Yesterday I did lengthy interview with Tony Frye (@GreenCollarBB) of Swingin’ A’s about all manner of stadium stuff. Since it came on the heels of the election, we talked a lot about that and the Raiders. We talked a good deal about the A’s too, and I tried to show how the two are interrelated and how the teams’ fates are intertwined as long as they’re in Oakland.
Swingin’ A’s Podcast Episode 4
My part of the interview comes about 36 minutes in and runs a whopping 50 minutes.
In the interview I discuss Walter Haas and Steve Schott, the latter a subject of a Frye blog post from earlier today. I focused on Haas, partly because of some renewed interest in what he did towards the end of his ownership tenure. Take a look at some of these articles:
A’s fight economics to build dynasty
Athletics to move if Raiders return?
Athletics seek protection against return of Raiders
While we remember Haas for his great generosity, winning teams, and partnership with Oakland, what has gotten lost was that when the winds started to swirl around the Raiders and their potential return to Oakland, Haas picked up on it early and voiced his worry about it. He soft-played it, didn’t want to make appear like he was threatening to move out of Oakland. He made it clear, however, that the team was losing money because of his family’s sacrifices. He was going to sell at some point if it got much worse, which it did. He ended up selling at a heavily discounted price because of the big debt load. Haas felt his business was threatened, so he reacted the way you’d expect a business owner to do – to try to protect his team. Some owners have taken this to unseemly extremes, and it’s unfortunate that Oakland has had to suffer the worst of that behavior from Al Davis and Charlie Finley.

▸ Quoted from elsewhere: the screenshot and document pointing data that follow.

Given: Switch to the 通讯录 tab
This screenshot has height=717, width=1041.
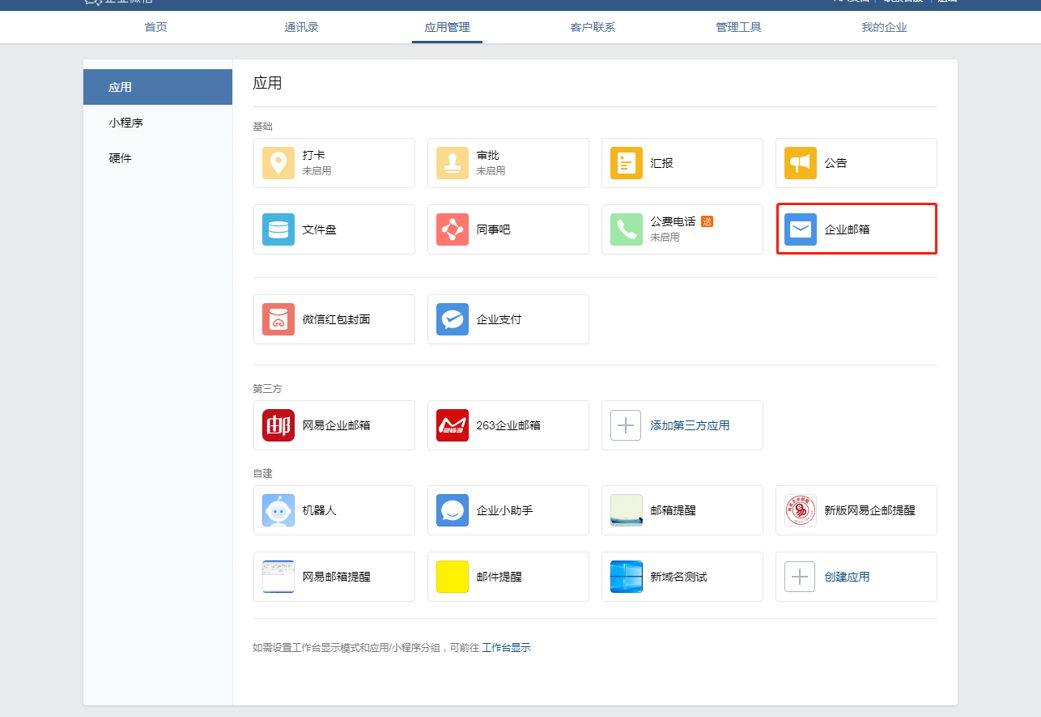Looking at the screenshot, I should 301,27.
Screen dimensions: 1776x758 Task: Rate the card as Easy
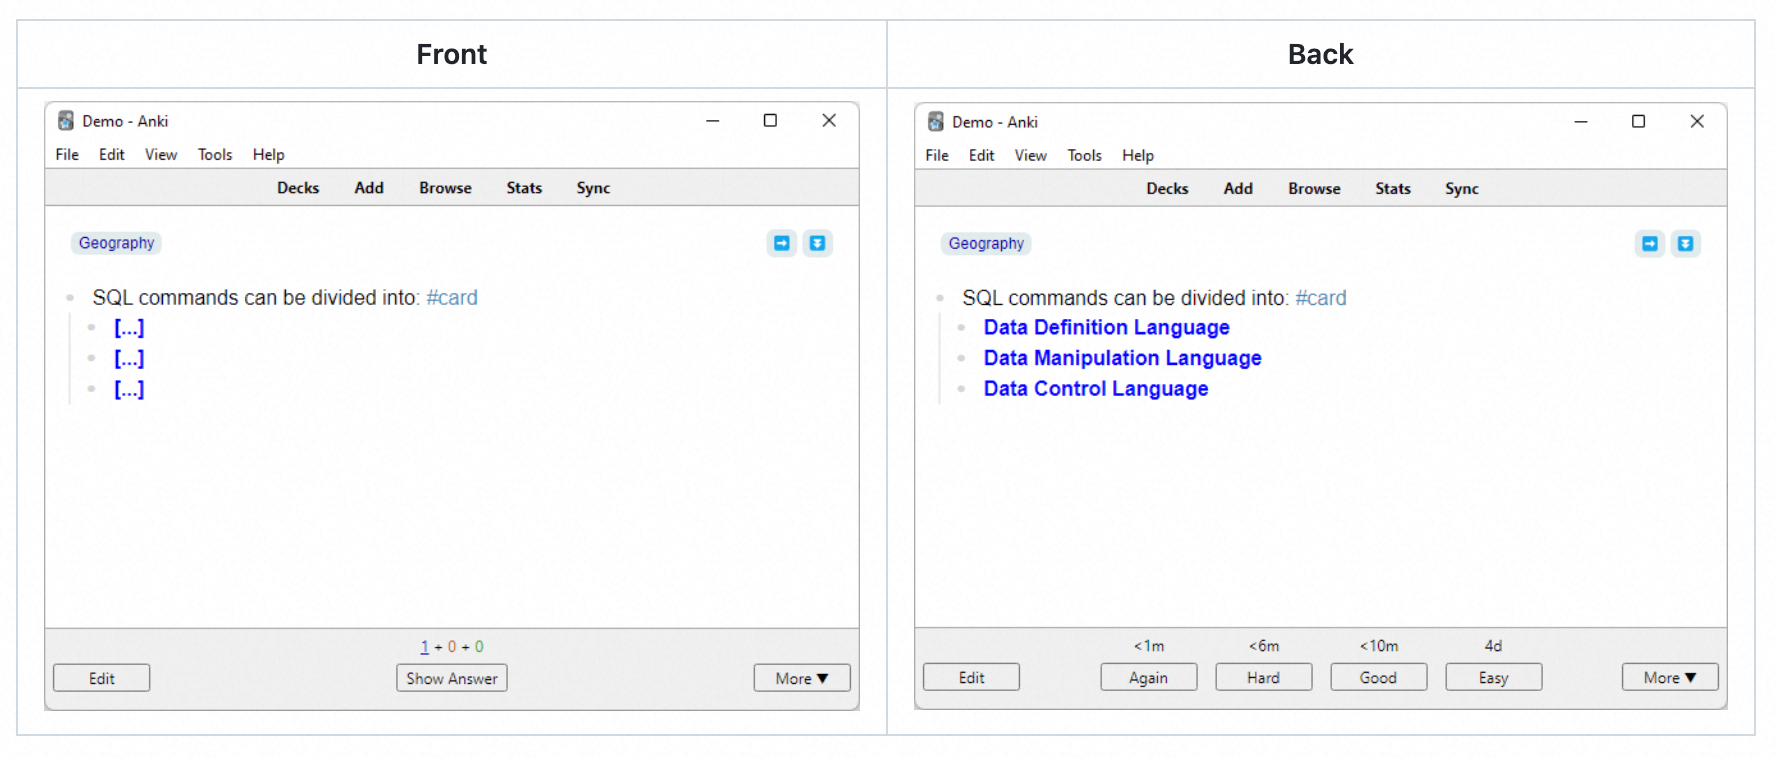[x=1493, y=678]
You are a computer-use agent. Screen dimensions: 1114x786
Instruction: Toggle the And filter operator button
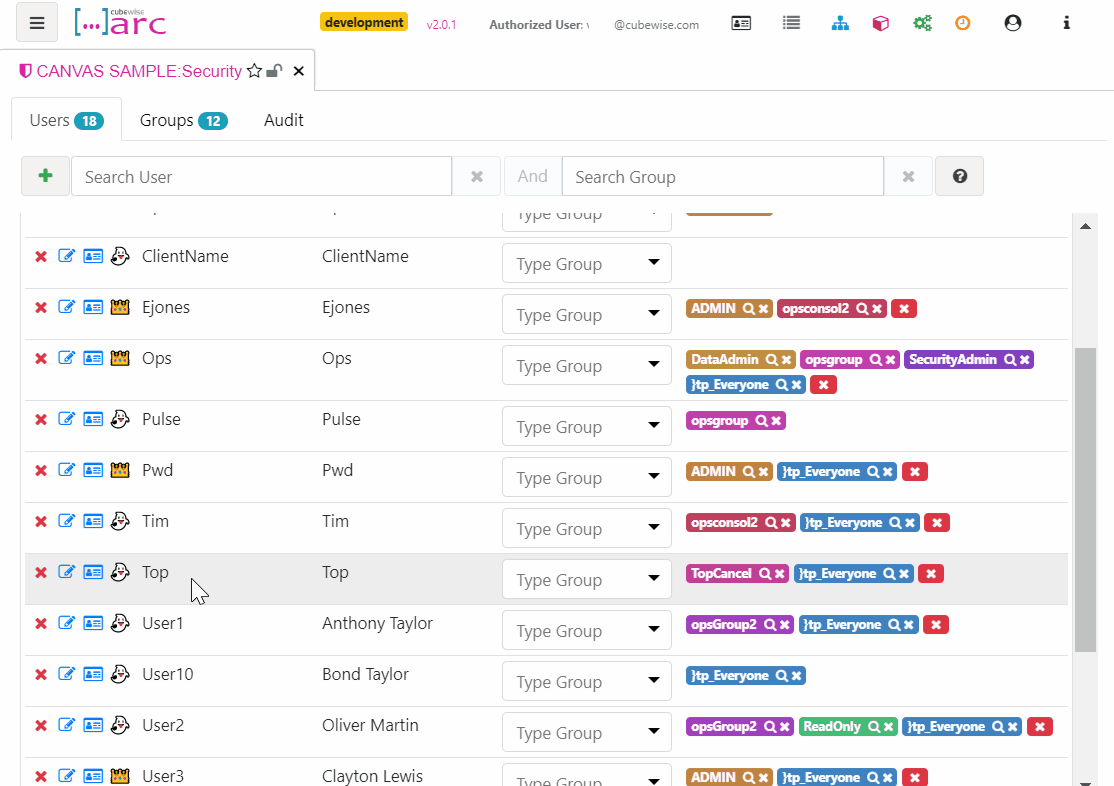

I’ve mentioned this before and it bears repeating: it’s no coincidence that the A’s salad days occurred when the Raiders were gone. The three-peat A’s won the most, but turnout was not particular good and Finley whined about it frequently. With no competition from football on or off the field, Haas didn’t feel a threat. He allowed the Giants to explore the South Bay, in hindsight a strategic error on his part. Haas was as genial guy as ever existed in the Bay Area. But he was still a businessman who knew what was Priority #1 when backed into a corner.

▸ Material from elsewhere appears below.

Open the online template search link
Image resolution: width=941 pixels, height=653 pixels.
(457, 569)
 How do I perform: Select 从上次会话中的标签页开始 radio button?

Listen to the interview, rate it on iTunes, and give feedback here in the comments section. I had a good time talking to Tony, and I expect to do another one of these in February, after the Coliseum City ENA expires. Then we can talk next steps. For now, give this a listen.
P.S. – The day Frye asked me to do the interview, Mike Davie of Baseball Oakland wanted to be on too. He’ll have his own episode at some point with a lot of Oakland cheerleading and ownership bashing, I assume.
I was glad to hear the point about the NFL (not) funding two stadiums in multi-team markets brought up, considering that I had mentioned it a couple of times in recent threads. I definitely see that as a major, but as of yet under-the-radar issue in regards to Oakland’s chances.
Good interview, its good to hear the impartial and bitter truth about Oakland’s stadium situation. I for some idiotic reason could not find the podcast on i tunes to rate your interview.
OT: Has anyone seen this critique of entertainment districts? http://www.strongtowns.org/journal/2012/12/13/best-of-blog-the-pitfalls-of-entertainment-districts.html
I wonder if Wolff & Fisher have examined the failures of KC and MPLS while crafting development models for either the Coliseum or Dridion.
Wolff has made a career and fortune from being a developer. I’m sure he’s aware of the various opportunities and risks.
LOL at Todd Van Poppel ruining the A’s salary structure. A bigger LOL at the thought that baseball’s TV market had stagnated in 1990.
Was Mike Davie interested in a debate? I can’t imagine he’d be interested in that. But maybe he is, who knows.